第9話 一人だけ?

「……ねえ、宵渡よいとさん。何度も聞くようだけど、これってデートなんだよね?」

「うん、もちろんだよ葉乃はのちゃん。僕が今まで嘘をついたことがあったかい?」

「……うん、ほんとよく言うよね。言っとくけど、忘れてないからね? あれ」



 それから、数日経た朝のこと。

 すっかり晴れ渡る空の下、真っ直ぐに続く道を歩きながらそんな戯言ことを宣うローブ男。周りには、広々とした田んぼや畑が果てなく続いていて。


 まあ、それはそうと……うん、ほんとよく言うよね。言っとくけど、忘れてないからね? 知らないかもだけど、わりと根に持つタイプだからね? あたし。……あと、今更だけど暑くないの? その格好。



 

 ――ともあれ、事の経緯はと言うと。



『――ところで、葉乃ちゃん。今日、何か予定はあるかな? 例えば、友達と遊びに……ああいや、ちょっと無神経だったね。あははは、ごめんごめん』

『うん、喧嘩売ってる?』



 一時間ほど前、リビングにて。

 朝食の席にて、何ともふざけた口調でそんな戯言ことを宣うローブ男。うん、喧嘩売ってる? だったら買うよ? 対戦方法は……うん、トランプとか? 言っとくけど、こう見えて真剣衰弱はめっちゃ強いよ? 昔、ひたすら一人で鍛えてたか――



『それで、もし予定がないのなら――今からデートなんてどうかな? 葉乃ちゃん』


『…………へっ?』



 

 そういうわけで、目下デートの目的地とやらに向かっている最中さなかなわけだけど……うん、ほんとどこいくの? 今のとこ、ほぼ田んぼと畑しか見えてないんだけど。

 ……まあ、別にいいか。あたしにとって危険な――例えば、やたらと人の多い場所とことかに連れて行かれるとは思えないし、着いてからのお楽しみってことで。なので――



「……あのさ、宵渡さん。あれからずっと言おうと思ってたんだけど……いや、学校でもローブなんだね」

「……ああ、そのこと? ほら、僕みたいな類稀なる美男子がうっかり顔を出そうものなら、みんなすっかり見蕩れちゃって授業に集中できないだろうと気を配った結果かな」

「……うん、自分で言っちゃう?」


 すると、あたしの問いに何とも馬鹿な答えを返す宵渡さん。……うん、自分で言っちゃう? いや、否定はしないけども。美男子であることは否定しないけども。

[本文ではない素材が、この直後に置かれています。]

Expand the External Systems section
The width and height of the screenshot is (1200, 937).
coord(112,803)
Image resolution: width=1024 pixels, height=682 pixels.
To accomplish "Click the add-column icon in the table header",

 あと、絶対に余計だよその気遣い。むしろ集中できないよ、全身黒づくめで、顔すら見えないローブの人に授業とかされたら。……あれ、でも、ということは――



「……あのさ、もしかしてだけど……クラスの子達も、みんな知らなかったりするの? 先生の顔」

「うん。と言うより、先生方も含め学校の関係者全員がこの姿しか知らないんじゃないかな。尤も、うっかり顔を出したところをどこかで目撃されていたら話は変わるけど……でも、それもないかな。もしそんなことになってたら、あのミステリアスなローブの男性は超絶イケメンだったと当面はその話題で持ちきりになってるはずだし」

「……うん、清々しいほどの自画自賛だね」


 いや清々しいな。……いや、確かに美形だよ? それは否定しないけども……でも、それだけが当面の話題になるほど話のネタがないこともないでしょ。まあ、流石に冗談だろうけど。……まあ、それはともあれ――


「……どうかしたのかい? 葉乃ちゃん」

「ううん、なんでもない」


 すると、軽く首を傾げ尋ねる宵渡さん。理由は――まあ、確認するまでもないかな。みっともなく顔が緩んでいたのが、鏡を見ずとも分かるし。


 ……まあ、それはともあれ……そっか、誰も知らないんだ。つまりは、彼の姿を知っているのはあの中ではあたし一人で……ふふっ、そっかそっか。